Ségolène Royal, qui représentait la France aux funérailles de Fidel Castro, a essuyé dimanche une volée de bois vert, après avoir relativisé la veille les accusations de violations des droits de l'Homme à Cuba en mettant en doute l'existence de prisonniers politiques à Cuba. Selon elle, il n'existe pas de liste. Et pourtant, nous en avons retrouvé une...

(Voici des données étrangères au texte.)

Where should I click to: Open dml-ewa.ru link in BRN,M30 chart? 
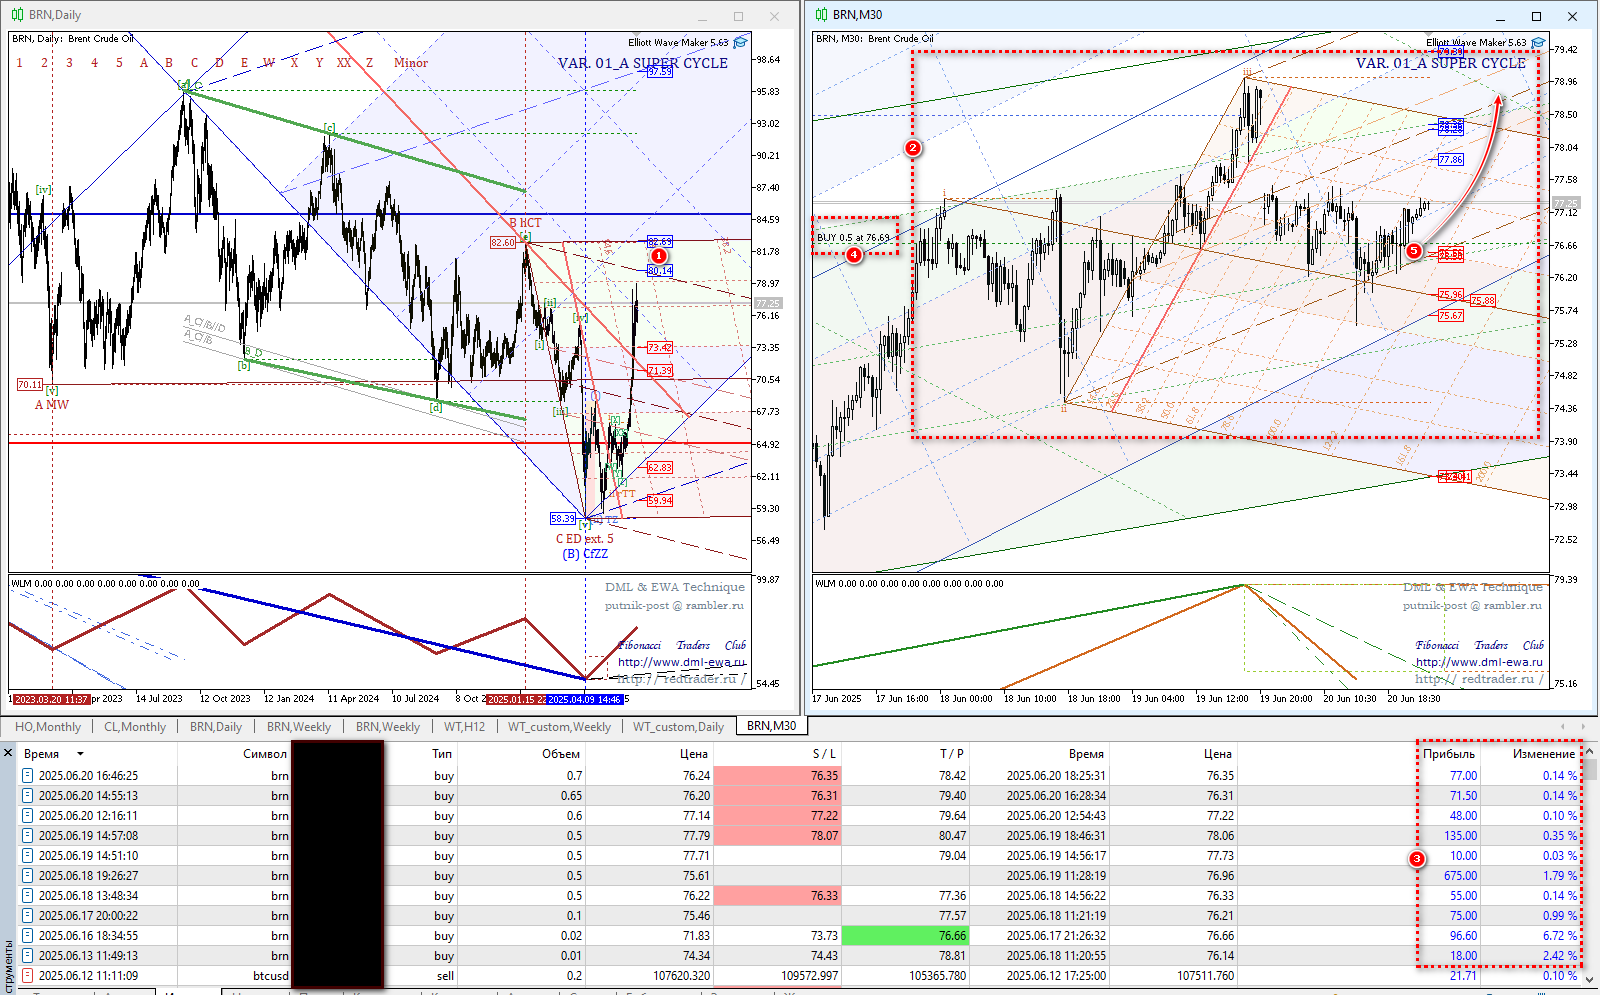click(1479, 662)
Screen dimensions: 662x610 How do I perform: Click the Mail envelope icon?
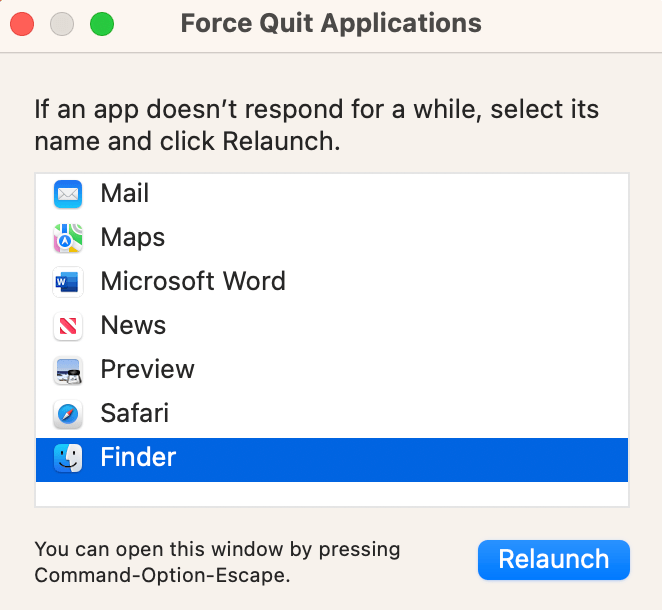[x=68, y=194]
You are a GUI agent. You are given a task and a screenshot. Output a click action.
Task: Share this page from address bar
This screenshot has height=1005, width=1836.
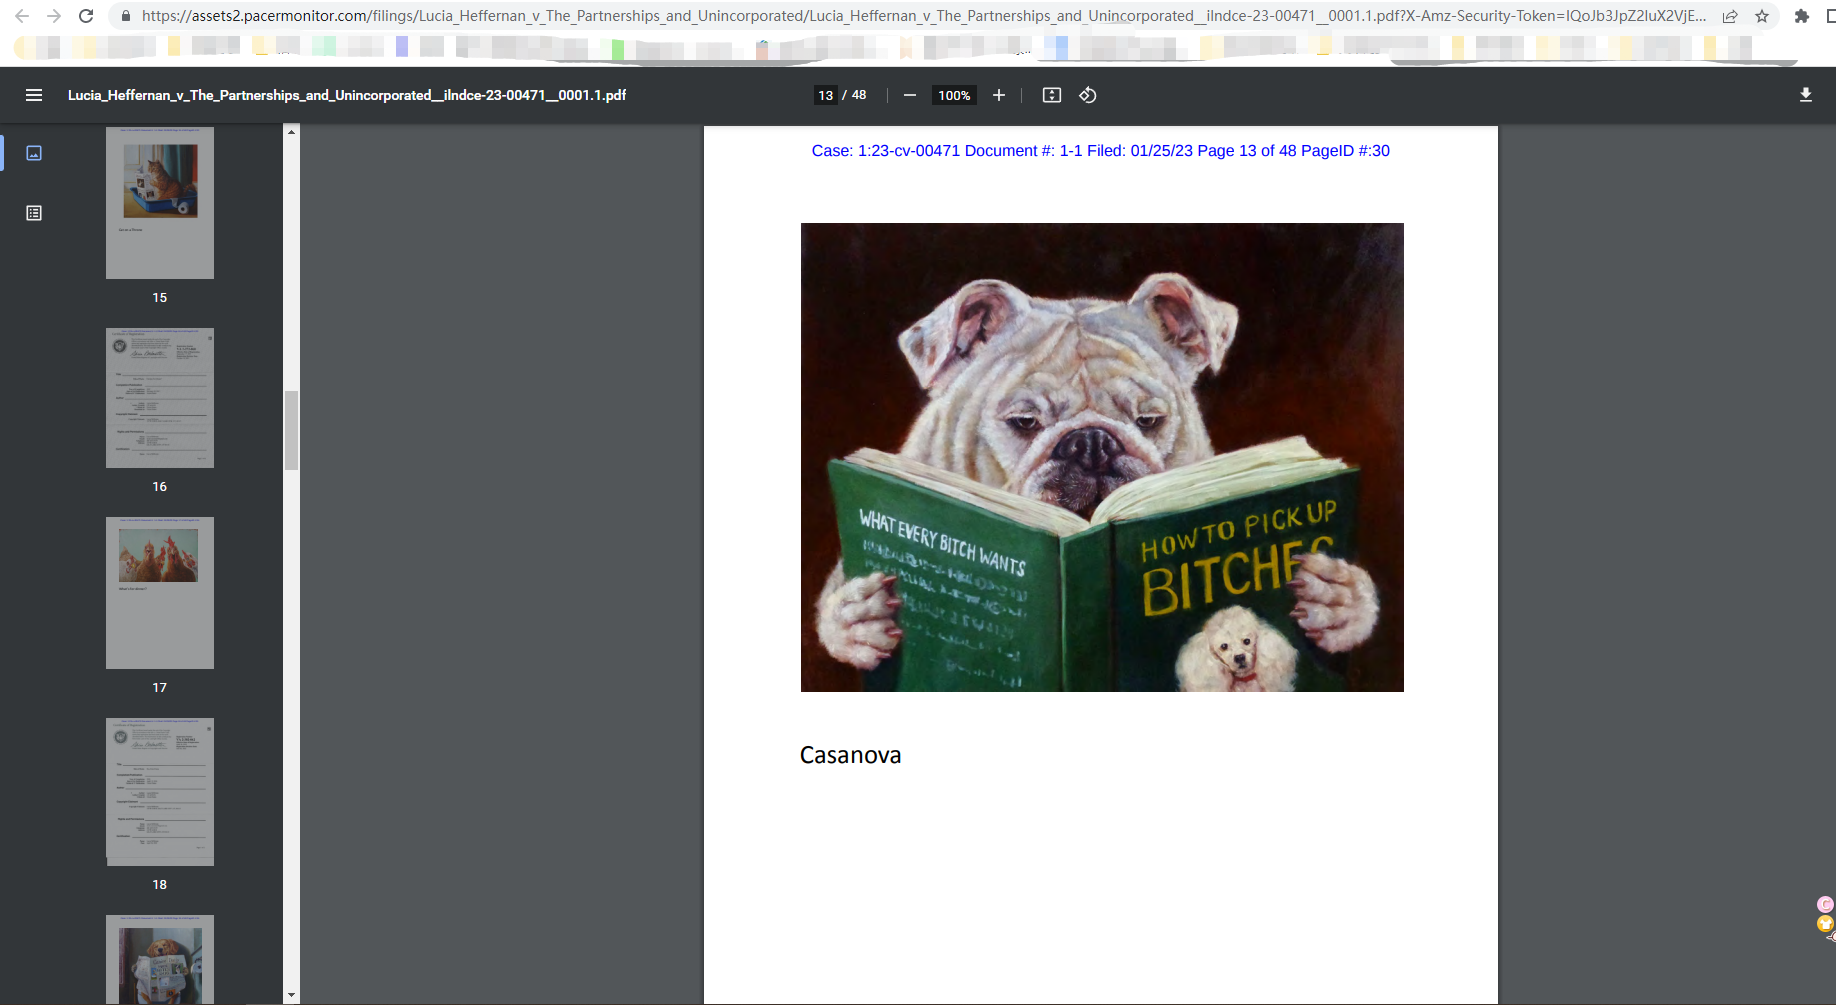[x=1730, y=16]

Une centaine de prisonniers politiques. Une liste où, noir sur blanc, figure les noms d'opposants actuellement emprisonnés. Dessus, les noms, les dates, les lieux, les motifs pour chaque incarcération. Cette liste, nous avons réussi à l'avoir grâce à l'Union patriotique de Cuba, principale organisation d'opposants du pays. Son président, José Daniel Ferrer, fait le décompte tous les jours. "Au total, en ce moment, il y a près de 100 prisonniers politiques selon la commission cubaine des droits de l'homme", assure-t-il. "Ce sont des gens très sérieux à qui la France a décerné un prix en 1996, poursuit-il. Et nous, on a 47 prisonniers politiques qui font partie de notre organisation. Les peines qu'ils endurent vont de de 2 à 5 ans de prison simplement pour avoir manifesté pacifiquement".

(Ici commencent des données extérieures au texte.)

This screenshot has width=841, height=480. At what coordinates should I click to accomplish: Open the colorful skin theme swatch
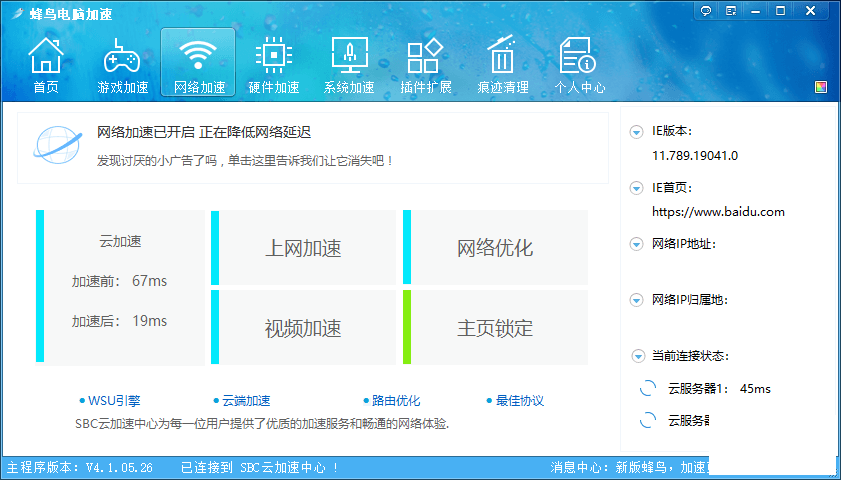(x=821, y=87)
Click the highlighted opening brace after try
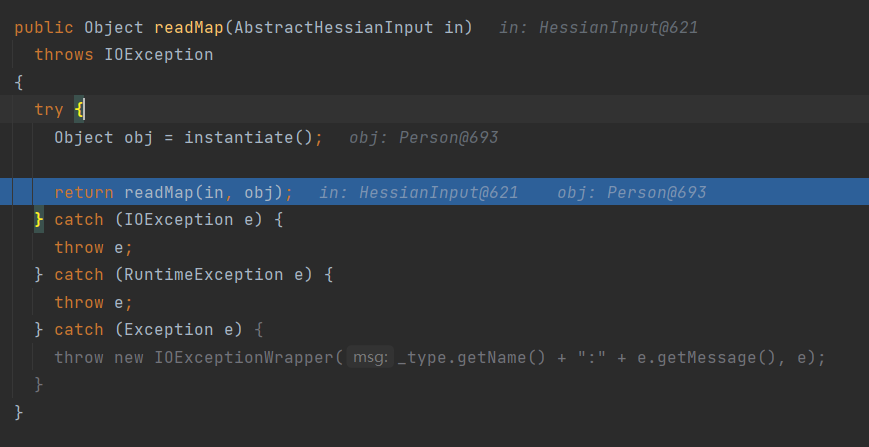Viewport: 869px width, 447px height. (x=80, y=109)
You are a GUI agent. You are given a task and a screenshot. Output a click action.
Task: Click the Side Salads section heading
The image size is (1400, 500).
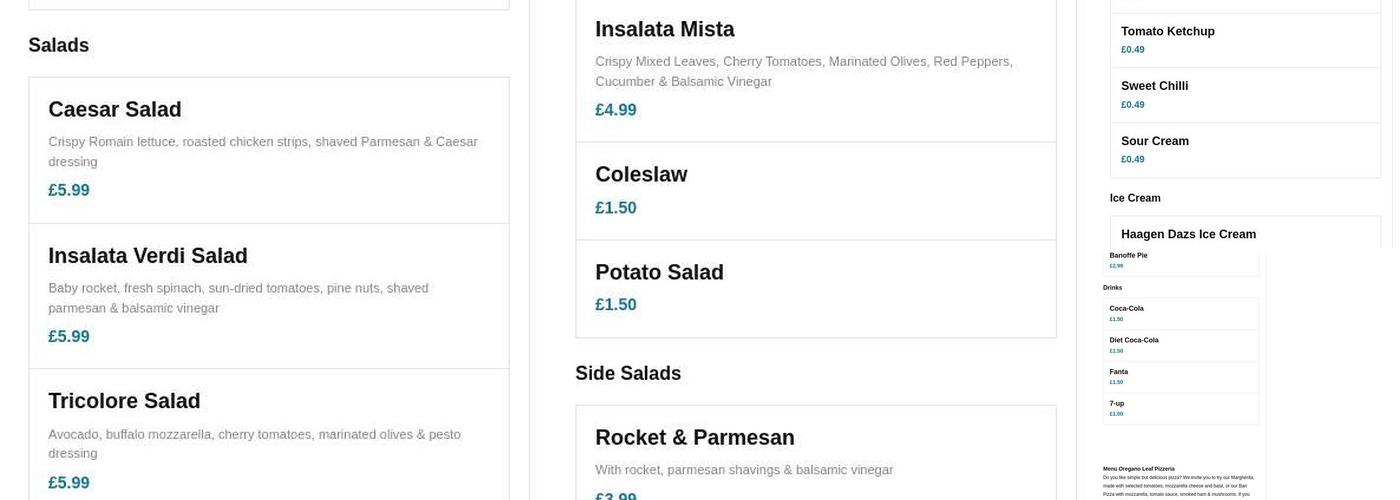point(628,373)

Des arrestations quotidiennes. L'an dernier, à la faveur du rapprochement avec Washington, Barack Obama avait aussi demandé une liste à Cuba. Et lui, il l'avait obtenue. La Havane avait reconnu l'existence de 53 prisonniers politiques, tous libérés. Sauf que dans le même temps, les arrestations d'oppositions continuent tous les jours. Des détentions de quelques heures, sans aucun jugement, pour n'importe quelle raison. Cela arrive à Bertha Solers, opposante du régime castriste, à chaque fois qu'elle essaie de prendre l'avion pour se rendre aux Etats-Unis.
"La veille du voyage, raconte Bertha, ils t'arrêtent et te mettent en prison juste 24 heures pour n'importe quel motif pour que tu rates ton vol. Moi, ils m'ont gardé près de 30 heures et il savaient parfaitement que j'allais voyager aux Etats-Unis. Ils me disaient 'l'avion va partir''. A cause de ces arrestations et incarcérations "express", les autorités ont beaucoup de difficultés à garder leur listing à jour.

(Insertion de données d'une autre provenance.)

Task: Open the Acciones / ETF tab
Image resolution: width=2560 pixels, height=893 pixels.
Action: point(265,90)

10.723 victimes au total. "Ils se sont inspirés de la Révolution française sans pour autant connaître la terreur qu'il y a eu pendant la Révolution française", a affirmé la ministre de l'Environnement. Est-ce que Ségolène Royal réécrit l'histoire ? Il y a une période terrible que les Cubains évoquent encore aujourd'hui. "Avant, je ne pouvais même pas parler avec un touriste dans la rue", déplore Pedro. "Si je vous avais parlé à vous, les journalistes, j'aurais pu disparaître". Et le pic d'arrestations, on le situe dès le début du régime de Fidel Castro. Pour la seule année 1960, 631 condamnations à mort ont été prononcées. Les chiffres des ONG varient mais le projet de Cuba Archive avance un chiffre solide. Au total, ils ont recensé 10.723 victimes avec pour chacune d'entre elles des données très précises comme les dates ou les types d'exécution.
Une opposition affaiblie et discréditée. Tout ça n'existe plus mais en même temps, l'opposition est très affaiblie. Cette dernière ne dispose de soutien populaire. Elle est même discréditée par ses financements, très souvent américains. Il existe aussi une tolérance du régime vis-à-vis des artistes contestataires mais les fondamentaux sont les mêmes. Un diplomate français le dit de manière beaucoup plus franche que Ségolène Royal. "On travaille avec un parti qui interdit les partis, les réunions publiques", explique-t-il. "Ils assument et nous, on sait parfaitement qu'on n'a pas la même conception des droits de l'homme".